*Task directions*. Write the entries below out again without a single difference.
======== Data listing
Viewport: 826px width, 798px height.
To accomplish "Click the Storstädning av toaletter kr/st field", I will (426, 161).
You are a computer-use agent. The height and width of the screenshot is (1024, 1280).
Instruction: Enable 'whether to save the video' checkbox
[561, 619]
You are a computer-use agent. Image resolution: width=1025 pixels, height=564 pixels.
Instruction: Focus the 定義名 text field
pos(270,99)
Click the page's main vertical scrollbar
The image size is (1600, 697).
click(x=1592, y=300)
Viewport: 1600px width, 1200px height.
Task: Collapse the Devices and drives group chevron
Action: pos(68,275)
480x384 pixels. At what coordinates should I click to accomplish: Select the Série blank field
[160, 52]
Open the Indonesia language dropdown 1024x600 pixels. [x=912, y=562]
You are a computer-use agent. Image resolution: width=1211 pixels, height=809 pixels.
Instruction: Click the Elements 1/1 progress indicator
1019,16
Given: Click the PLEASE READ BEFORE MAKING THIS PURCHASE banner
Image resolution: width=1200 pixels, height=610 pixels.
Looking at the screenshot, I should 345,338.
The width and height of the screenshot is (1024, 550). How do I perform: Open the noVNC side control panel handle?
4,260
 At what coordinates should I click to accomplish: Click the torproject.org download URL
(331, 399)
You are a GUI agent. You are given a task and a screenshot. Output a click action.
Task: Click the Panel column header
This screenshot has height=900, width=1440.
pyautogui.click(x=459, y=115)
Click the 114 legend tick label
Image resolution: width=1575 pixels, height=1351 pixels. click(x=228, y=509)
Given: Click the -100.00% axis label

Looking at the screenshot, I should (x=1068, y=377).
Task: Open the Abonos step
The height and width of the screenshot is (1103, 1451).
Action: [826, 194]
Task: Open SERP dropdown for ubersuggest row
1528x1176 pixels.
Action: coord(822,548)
================
*Exercise solution*.
Viewport: 826px width, 798px height.
To accomplish "Click the Storstädning av toaletter kr/st field", I will (426, 161).
You are a computer-use agent. The height and width of the screenshot is (1024, 1280).
Instruction: Enable 'whether to save the video' checkbox
[561, 619]
You are a computer-use agent. Image resolution: width=1025 pixels, height=564 pixels.
Instruction: Focus the 定義名 text field
pos(270,99)
Click the page's main vertical scrollbar
The image size is (1600, 697).
click(x=1592, y=300)
Viewport: 1600px width, 1200px height.
Task: Collapse the Devices and drives group chevron
Action: pos(68,275)
480x384 pixels. At what coordinates should I click to accomplish: Select the Série blank field
[160, 52]
Open the Indonesia language dropdown 1024x600 pixels. [x=912, y=562]
You are a computer-use agent. Image resolution: width=1211 pixels, height=809 pixels.
Instruction: Click the Elements 1/1 progress indicator
1019,16
Given: Click the PLEASE READ BEFORE MAKING THIS PURCHASE banner
Image resolution: width=1200 pixels, height=610 pixels.
Looking at the screenshot, I should 345,338.
The width and height of the screenshot is (1024, 550). How do I perform: Open the noVNC side control panel handle?
4,260
 At what coordinates should I click to accomplish: Click the torproject.org download URL
(331, 399)
You are a GUI agent. You are given a task and a screenshot. Output a click action.
Task: Click the Panel column header
This screenshot has height=900, width=1440.
pyautogui.click(x=459, y=115)
Click the 114 legend tick label
Image resolution: width=1575 pixels, height=1351 pixels. click(x=228, y=509)
Given: Click the -100.00% axis label

Looking at the screenshot, I should (x=1068, y=377).
Task: Open the Abonos step
The height and width of the screenshot is (1103, 1451).
Action: [826, 194]
Task: Open SERP dropdown for ubersuggest row
1528x1176 pixels.
Action: coord(822,548)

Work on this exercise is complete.